Not All Rainbows

I am so tired. The third trimester has hit me like a brick wall.

I am tired and out of breath and blah basically at all times. I am very thankful for a healthy baby boy, a healthy me, and a smooth pregnancy, I am just so tired. I can’t even keep my eyes open long enough to tuck the girls into bed. And then I am wide awake at 5 am, but still feel blue and blah throughout the day. Other than that, everything is going great pregnancy-wise. I have gained about 10 pounds total so far. I am still going to OTF once a week and the regular gym, although I am trying to slow down a little and listen to my body. I am also feeling overwhelmed a little about life and very emotional. I feel like I can’t keep up with anything and don’t feel like we have anything to plan for the future. Everything is unknown and up in the air and I am on the verge of a good cry every second. It is an extremely uncomfortable feeling. I am so used to being in control and even for the short times I’m not, I am able to snap out of it and get right back into my groove and I know, for the most part, what the future is going to look like, or at least what direction we are headed in. Maybe God is teaching me a lesson in letting go. I keep feeling a pull to just surrender to it all, and to Him, and have peace in the unknown. I’m trying. It’s hard. It’s hard not knowing where we will live or even where the baby’s room will be. Will the girls end up sharing a room because we stay in the rental? Will we stay in this rental? Buy a home? Will Sienna be homeschooled or go to kinder next year? Will the delivery go smoothly or will we have complications? Will I be able to deliver without an epidural? Will the baby get sick because he is born in the smack dab middle of winter? Will we be able to start saving money soon even with the pay cut we took to come out here? We are very lucky to have a roof over our heads, heat during the cold, clean water, etc., the girls need nothing, and we are healthy. I am very grateful for what we do have. Just feel a little stuck in this season of not knowing or having a plan. This is where we let go and let God.

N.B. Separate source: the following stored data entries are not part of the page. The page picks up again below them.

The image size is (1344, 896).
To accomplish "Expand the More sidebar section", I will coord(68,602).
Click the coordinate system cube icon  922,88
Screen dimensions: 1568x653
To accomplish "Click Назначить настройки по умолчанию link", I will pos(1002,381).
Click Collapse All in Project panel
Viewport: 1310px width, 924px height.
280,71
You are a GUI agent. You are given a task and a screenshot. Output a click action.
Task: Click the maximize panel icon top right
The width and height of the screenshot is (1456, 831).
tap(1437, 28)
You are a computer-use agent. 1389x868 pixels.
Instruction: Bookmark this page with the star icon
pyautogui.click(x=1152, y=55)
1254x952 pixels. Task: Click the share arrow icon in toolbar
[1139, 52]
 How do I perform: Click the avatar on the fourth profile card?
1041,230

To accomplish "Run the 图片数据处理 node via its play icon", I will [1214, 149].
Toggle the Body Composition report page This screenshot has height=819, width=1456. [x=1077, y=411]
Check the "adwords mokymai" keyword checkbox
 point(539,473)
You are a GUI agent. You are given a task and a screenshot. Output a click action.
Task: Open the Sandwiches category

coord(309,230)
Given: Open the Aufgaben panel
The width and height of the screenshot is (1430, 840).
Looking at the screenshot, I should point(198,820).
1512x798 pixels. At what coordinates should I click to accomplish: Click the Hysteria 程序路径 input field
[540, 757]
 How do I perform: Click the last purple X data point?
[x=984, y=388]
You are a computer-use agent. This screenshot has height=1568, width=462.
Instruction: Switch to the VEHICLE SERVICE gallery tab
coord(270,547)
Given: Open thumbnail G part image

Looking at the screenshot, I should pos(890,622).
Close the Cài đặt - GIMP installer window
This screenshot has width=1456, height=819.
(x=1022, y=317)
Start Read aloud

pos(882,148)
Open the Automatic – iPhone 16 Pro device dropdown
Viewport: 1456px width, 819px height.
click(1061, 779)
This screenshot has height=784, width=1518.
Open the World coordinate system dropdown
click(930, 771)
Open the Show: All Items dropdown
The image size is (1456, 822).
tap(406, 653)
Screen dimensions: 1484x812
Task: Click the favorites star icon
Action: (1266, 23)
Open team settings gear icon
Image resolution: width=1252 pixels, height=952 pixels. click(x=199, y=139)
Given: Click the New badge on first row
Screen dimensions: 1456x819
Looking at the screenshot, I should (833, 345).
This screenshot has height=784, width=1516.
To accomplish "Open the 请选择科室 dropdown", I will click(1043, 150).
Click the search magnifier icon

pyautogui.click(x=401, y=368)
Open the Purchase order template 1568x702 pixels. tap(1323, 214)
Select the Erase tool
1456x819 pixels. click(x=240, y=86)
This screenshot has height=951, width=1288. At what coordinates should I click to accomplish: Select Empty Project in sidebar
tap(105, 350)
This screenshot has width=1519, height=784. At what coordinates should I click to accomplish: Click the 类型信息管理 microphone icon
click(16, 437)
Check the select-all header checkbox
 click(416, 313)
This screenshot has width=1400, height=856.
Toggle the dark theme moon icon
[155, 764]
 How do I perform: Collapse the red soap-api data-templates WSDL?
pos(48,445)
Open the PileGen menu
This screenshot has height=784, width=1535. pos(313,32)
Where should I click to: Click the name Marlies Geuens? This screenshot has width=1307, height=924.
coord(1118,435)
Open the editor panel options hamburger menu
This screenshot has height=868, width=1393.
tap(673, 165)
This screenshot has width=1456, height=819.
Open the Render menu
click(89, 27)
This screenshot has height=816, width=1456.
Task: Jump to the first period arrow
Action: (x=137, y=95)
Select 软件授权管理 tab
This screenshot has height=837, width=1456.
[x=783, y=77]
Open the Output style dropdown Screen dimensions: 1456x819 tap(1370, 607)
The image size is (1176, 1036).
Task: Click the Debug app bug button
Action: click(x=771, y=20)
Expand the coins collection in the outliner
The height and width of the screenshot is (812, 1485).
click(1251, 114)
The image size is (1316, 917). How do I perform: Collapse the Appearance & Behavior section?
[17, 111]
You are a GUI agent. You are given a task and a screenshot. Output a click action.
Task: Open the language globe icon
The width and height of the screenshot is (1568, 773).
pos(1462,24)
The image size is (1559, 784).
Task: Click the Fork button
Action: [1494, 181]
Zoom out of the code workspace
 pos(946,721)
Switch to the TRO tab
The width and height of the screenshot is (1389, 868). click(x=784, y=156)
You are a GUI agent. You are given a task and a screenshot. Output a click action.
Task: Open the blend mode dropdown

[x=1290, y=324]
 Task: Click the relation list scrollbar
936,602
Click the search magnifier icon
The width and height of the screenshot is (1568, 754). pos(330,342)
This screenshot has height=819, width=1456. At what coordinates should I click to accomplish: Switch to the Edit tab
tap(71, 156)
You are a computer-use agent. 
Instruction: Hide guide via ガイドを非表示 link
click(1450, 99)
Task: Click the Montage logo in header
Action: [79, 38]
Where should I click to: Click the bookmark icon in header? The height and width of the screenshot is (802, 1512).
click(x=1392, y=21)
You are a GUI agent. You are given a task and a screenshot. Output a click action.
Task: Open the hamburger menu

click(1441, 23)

The girls are growing up so fast. It breaks my heart to watch. No one warns you about the heartbreak of parenting. This too shall pass. They don’t stay little. And we will never have enough time with them, no matter how long we live. The days are so long and the years are so short. Our girls are so amazing and perfect in every way. I hope they can feel how much we love them. Truly, madly, deeply. They are the absolute light of our lives. Everything we do in life is for them. I am so lucky to have a partner in life who matches all of those feelings with our children. Through this complicated time, there is still something to be thankful for. I have to remember the good parts. I am so grateful for my babies and my amazing husband. I am very very lucky to have the little family I have. I hope they all know how much I love them.

We are sooo excited to meet our little man. HE DOES NOT STOP MOVING. I go to bed, he’s moving. I wake up, he’s moving. I sit, he’s moving. I work out, he’s moving. Always. Which is great. It just makes me want to see who is causing all the commotion in there! I wish I had a space to prepare for him. That’s a little bit of a bummer, but we don’t know the future so for now he just gets a bed in Mom and Dad’s room and a dresser in the guest room to change him on. I’m sure he’ll take up the whole house once he gets here. The girls can’t wait to meet him. Chloe talks to him all the time and gives him kisses and Sienna has started to sing him lullabies. They are going to be the best big sisters. My dreams of how my family would look are definitely coming true. For that I could not be more thankful.

The girls and I are planning to make a gratitude tree to put up in our hallway for the holidays. Everyone that comes over gets to add a leaf or two to the tree… we are excited for that. Actually, I think I’ll go start that with them now….

There is always, always, always something to be thankful for.